SELECTION:
--*--

Hence, a detailed review is necessary to inventory every third-party pixel, SDK, API integration, and server-to-server advertising connection. Each element’s specific function in how it actually behaves vs how it is supposed to behave would help in such a review.
Moreover, organizations must pay special attention to cross-contextual behavioral advertising. Sharing identifiers for targeted advertising can trigger CCPA obligations. Hence, organizations must validate these identifiers and exclude them from bid requests and tracking calls when suppression flags are active.
Test GPC Handling
Under the CCPA, the GPC is an enforceable signal that requires organizations to ensure their systems detect, interpret, store, and propagate GPC signals consistently across websites accessed via a browser.
The testing must begin at the detection layer. Such tests should aim to answer the following questions:
- Is the GPC signal reliably captured across supported browsers?
- Is it logged?
- Is it associated with a device, a browser instance, or a persistent user account?
Similarly, it is important to assess the downstream propagation. Once a GPC signal is recognized, does it automatically prevent advertising-related data transfers, or does it centralize the suppression systems? Are mobile apps and connected devices aligned with browser-based signals when identity is linked?
Align Engineering & Legal Teams
CCPA compliance is no longer the sole responsibility of the legal team. The language of the law may define the obligation, but the enforcement risk lies in the technical implementation.
Similarly, the legal team may draft policies and interpret regulatory requirements, but the engineering teams ultimately control how data flows.
At the end of the day, alignment begins with shared definitions. What constitutes “sharing” in the organization’s data architecture? Which identifiers fall within scope? How are advertising transmissions categorized? Legal and engineering teams must have a common or joint regulatory language that translates into technical specifications.

--*--

AIM 1:
According to the CCPA compliance guidance, why is CCPA compliance no longer only the legal team's job? Answer in one to three sentences.
AIM 2:
Quote the CCPA compliance guidance word for word, from "Hence, a detailed" up to and including "flags are active.".

DATA RECORDS:
--*--

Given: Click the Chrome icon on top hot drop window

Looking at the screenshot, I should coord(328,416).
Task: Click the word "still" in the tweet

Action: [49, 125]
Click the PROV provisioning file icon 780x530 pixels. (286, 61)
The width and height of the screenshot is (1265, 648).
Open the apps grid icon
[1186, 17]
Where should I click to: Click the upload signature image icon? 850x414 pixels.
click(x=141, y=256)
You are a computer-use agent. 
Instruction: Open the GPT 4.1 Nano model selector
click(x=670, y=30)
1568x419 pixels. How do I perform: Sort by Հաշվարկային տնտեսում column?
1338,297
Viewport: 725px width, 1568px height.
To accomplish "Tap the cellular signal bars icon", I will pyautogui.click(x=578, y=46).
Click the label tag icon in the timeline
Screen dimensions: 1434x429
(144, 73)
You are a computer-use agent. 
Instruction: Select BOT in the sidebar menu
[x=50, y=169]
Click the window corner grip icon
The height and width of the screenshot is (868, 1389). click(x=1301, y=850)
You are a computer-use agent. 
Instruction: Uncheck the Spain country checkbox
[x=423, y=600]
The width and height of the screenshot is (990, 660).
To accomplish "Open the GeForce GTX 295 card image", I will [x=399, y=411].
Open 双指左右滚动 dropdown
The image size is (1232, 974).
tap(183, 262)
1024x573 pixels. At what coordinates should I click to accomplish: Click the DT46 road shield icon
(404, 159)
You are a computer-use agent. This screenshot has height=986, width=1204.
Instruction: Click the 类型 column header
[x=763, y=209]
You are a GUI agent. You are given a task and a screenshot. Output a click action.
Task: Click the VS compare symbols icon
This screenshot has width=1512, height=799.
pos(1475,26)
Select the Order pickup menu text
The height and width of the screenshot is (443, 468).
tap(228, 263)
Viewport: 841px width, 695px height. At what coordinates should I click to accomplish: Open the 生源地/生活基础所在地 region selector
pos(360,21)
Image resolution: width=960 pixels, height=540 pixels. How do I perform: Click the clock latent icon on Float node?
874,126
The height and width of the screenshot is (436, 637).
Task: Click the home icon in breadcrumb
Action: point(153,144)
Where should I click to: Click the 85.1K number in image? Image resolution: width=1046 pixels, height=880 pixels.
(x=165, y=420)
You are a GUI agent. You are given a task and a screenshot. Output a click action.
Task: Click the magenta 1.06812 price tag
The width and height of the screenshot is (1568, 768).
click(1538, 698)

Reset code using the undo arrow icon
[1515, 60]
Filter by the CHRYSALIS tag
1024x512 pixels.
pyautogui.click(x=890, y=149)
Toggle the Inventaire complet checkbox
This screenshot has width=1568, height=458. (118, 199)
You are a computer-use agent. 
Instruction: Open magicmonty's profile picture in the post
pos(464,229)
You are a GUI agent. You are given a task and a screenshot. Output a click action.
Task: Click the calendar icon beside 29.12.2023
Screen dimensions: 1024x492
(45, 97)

--*--

FULL OUTPUT 1:
The law's language may define the obligation, but the enforcement risk lies in the technical implementation. The legal team may draft policies and interpret the rules, but engineering teams control how data actually flows.

FULL OUTPUT 2:
Hence, a detailed review is necessary to inventory every third-party pixel, SDK, API integration, and server-to-server advertising connection. Each element’s specific function in how it actually behaves vs how it is supposed to behave would help in such a review.
Moreover, organizations must pay special attention to cross-contextual behavioral advertising. Sharing identifiers for targeted advertising can trigger CCPA obligations. Hence, organizations must validate these identifiers and exclude them from bid requests and tracking calls when suppression flags are active.